The current restrictions on one company owning only a limited number of radio stations would be eliminated, while the restrictions on owning a number of TV stations would be loosened. The House would also allow a single company to combine TV, radio, cable and newspaper operations in various ways.

Finally, both the House and Senate bills would deregulate the rates of small cable TV systems immediately and move toward deregulating the rates of larger ones.

This brief description should illustrate that these bills aren't about deregulating an existing industry. Instead, these bills embody the hope and belief that it is becoming technologically feasible for a group of companies that haven't traditionally competed against each other to begin doing so.

Yet the ultimate shape of competition in telecommunications remains unclear. Who can know what technologies will exist? What products will be invented? What people will like best? Or how the most efficient companies will be structured?

Since the boundaries of the several markets that overlap with telecommunications are so muddled, it's impossible to know what sort of industrial structure and government regulation will be in the long-term national interest. However, a general guideline is that deregulation only works, whether in telecommunications or any other industry, when sufficient competition exists within the relevant market.

My guess is that there is plenty of competition for providing the content of what is broadcast and communicated.
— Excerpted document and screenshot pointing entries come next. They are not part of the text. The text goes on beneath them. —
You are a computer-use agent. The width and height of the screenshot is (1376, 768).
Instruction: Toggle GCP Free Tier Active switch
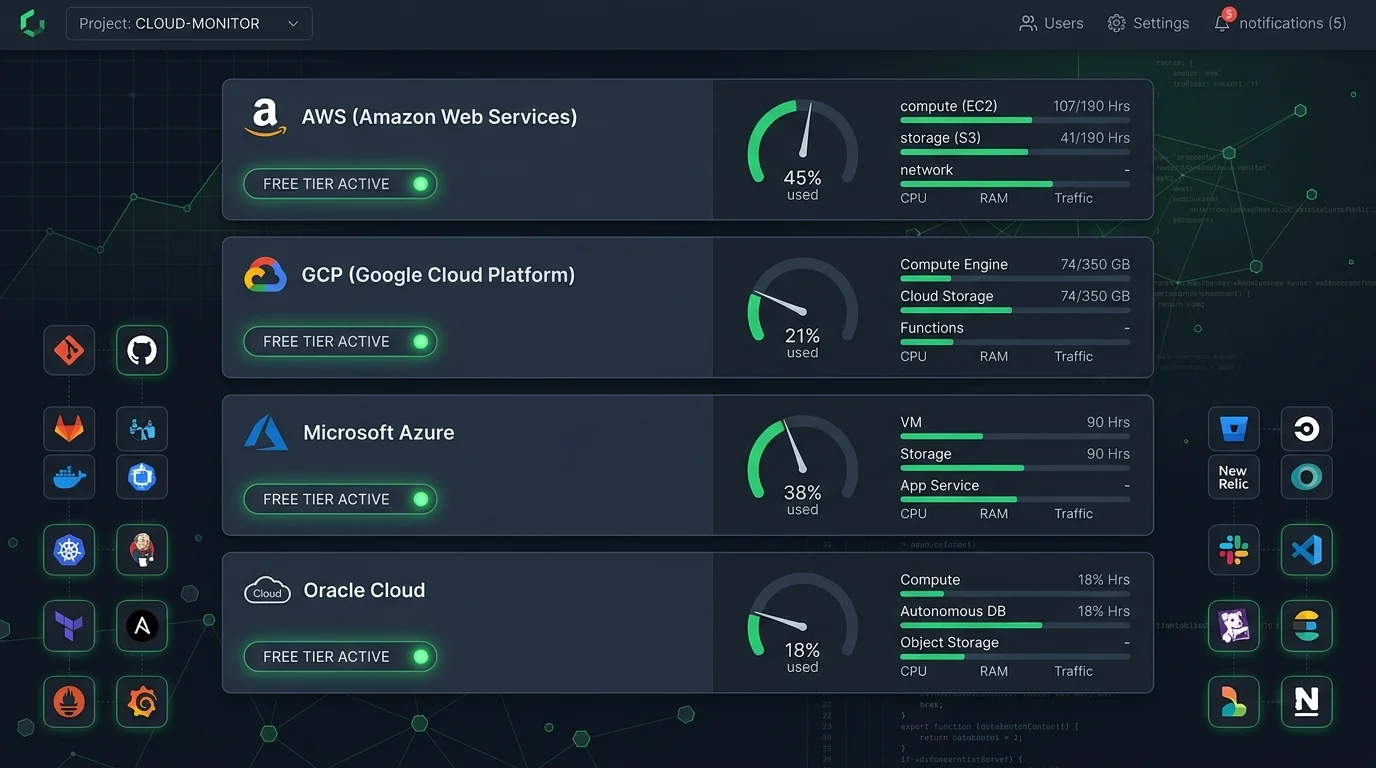click(340, 341)
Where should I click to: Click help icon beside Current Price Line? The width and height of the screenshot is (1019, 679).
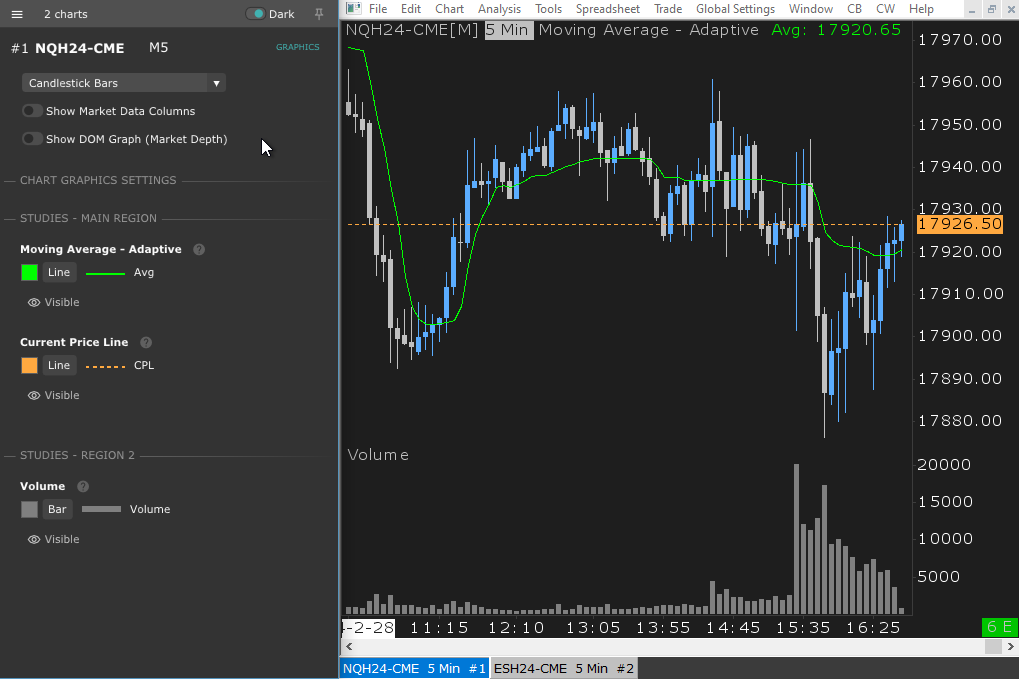146,342
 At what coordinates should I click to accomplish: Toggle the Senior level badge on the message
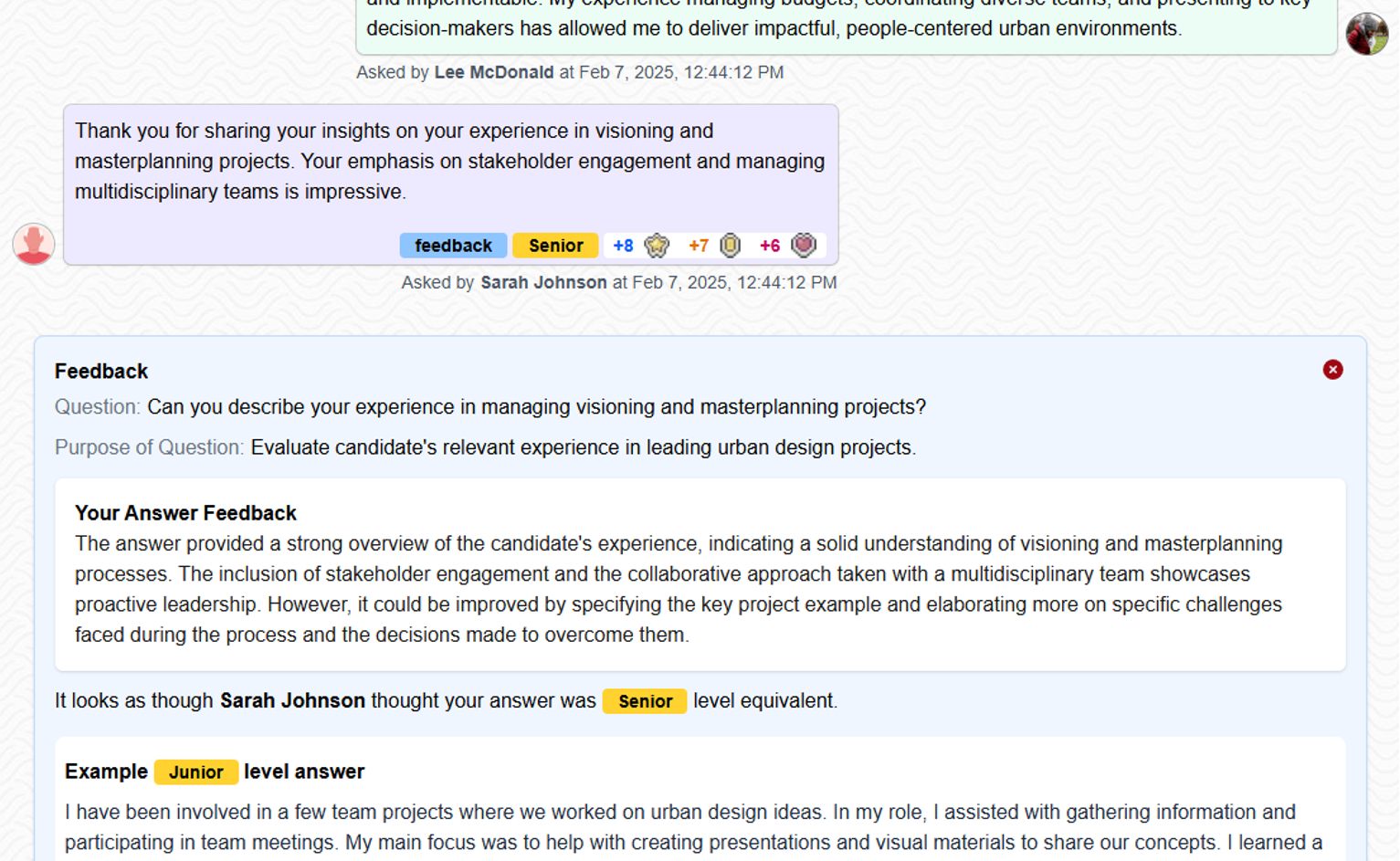coord(555,245)
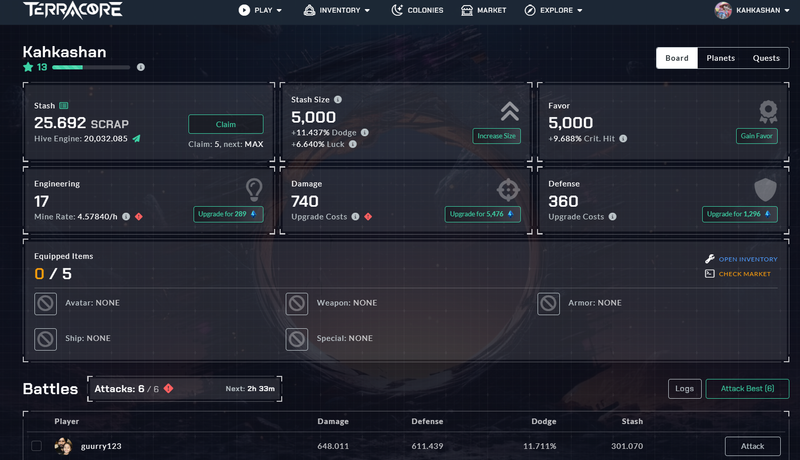
Task: Open the Market page from navbar
Action: coord(484,10)
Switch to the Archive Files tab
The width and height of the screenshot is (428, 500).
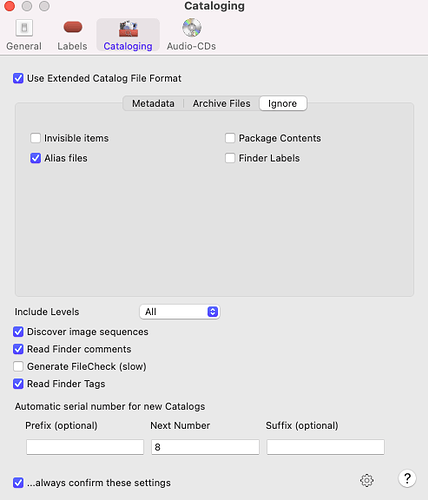coord(221,104)
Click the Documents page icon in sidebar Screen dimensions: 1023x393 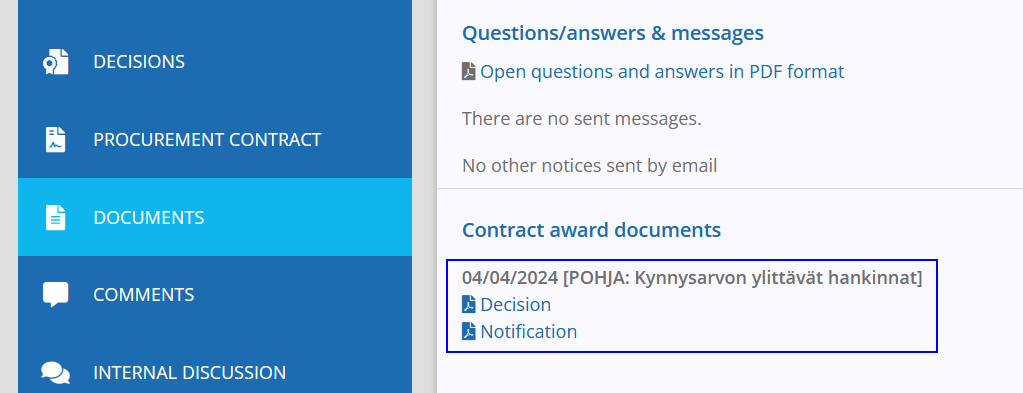(55, 217)
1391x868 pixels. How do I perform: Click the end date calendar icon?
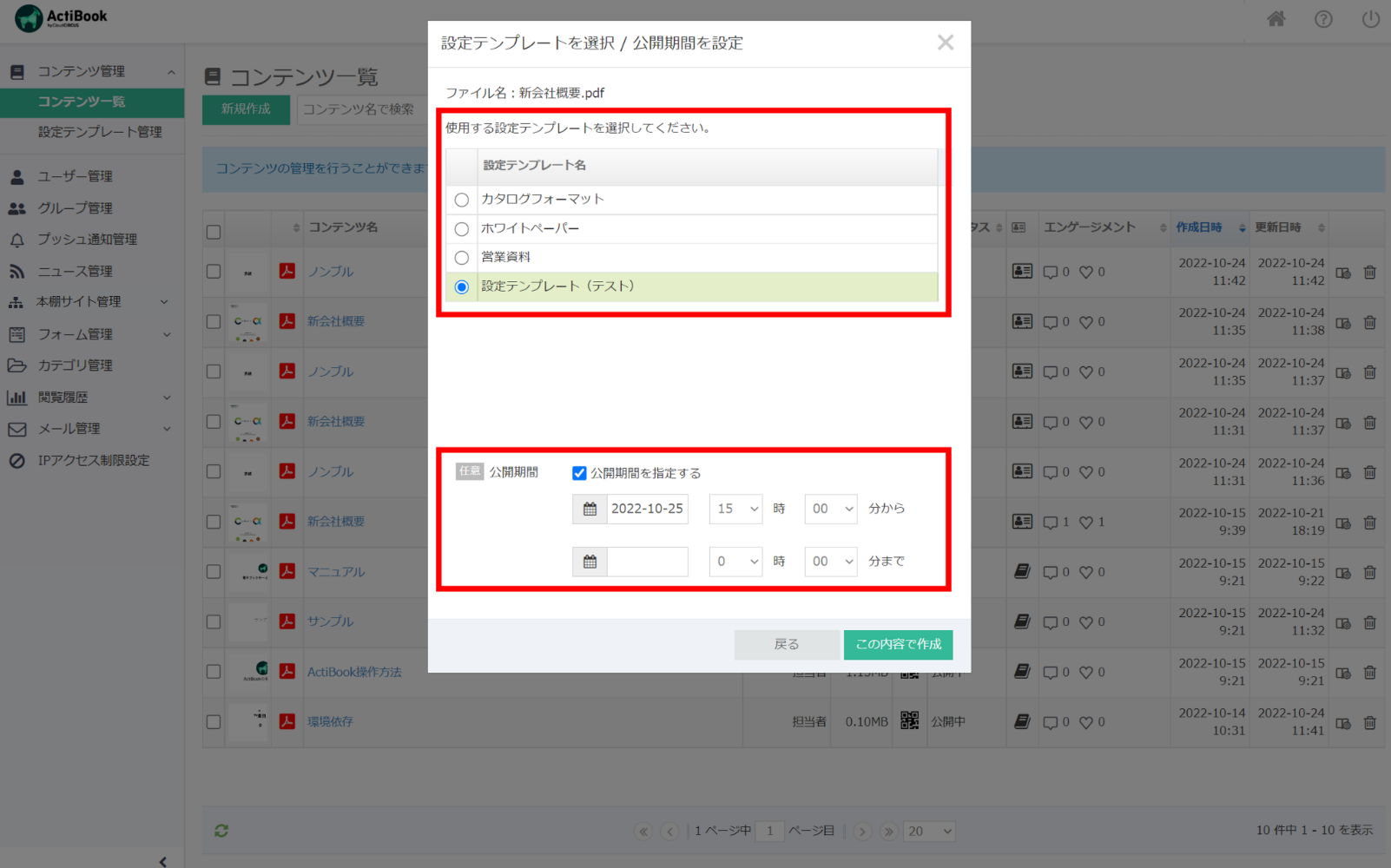(x=590, y=562)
In this area, it makes sense for government to set technical standards that encourage open competition, and then to step back and let competition flow.

However, for intensive two-way communication, most homes and businesses still depend in some way on a hook-up to their local Baby Bell phone company. It makes sense to explore the possibility of developing alternative connections, perhaps through the cable TV lines, or wireless technologies, or alternative sets of lines. But until users have as much choice in their local telecommunications hookup as they do in their long-distance phone service or their airline tickets, some continued government regulation will be necessary.

By and large, the telecommunications bills are a reasonable step toward a substantial prize. President Clinton's Council of Economic Advisers has estimated that an ideal telecommunications reform, by improving the information flow throughout the economy, could add $100 billion to economic growth over the next decade.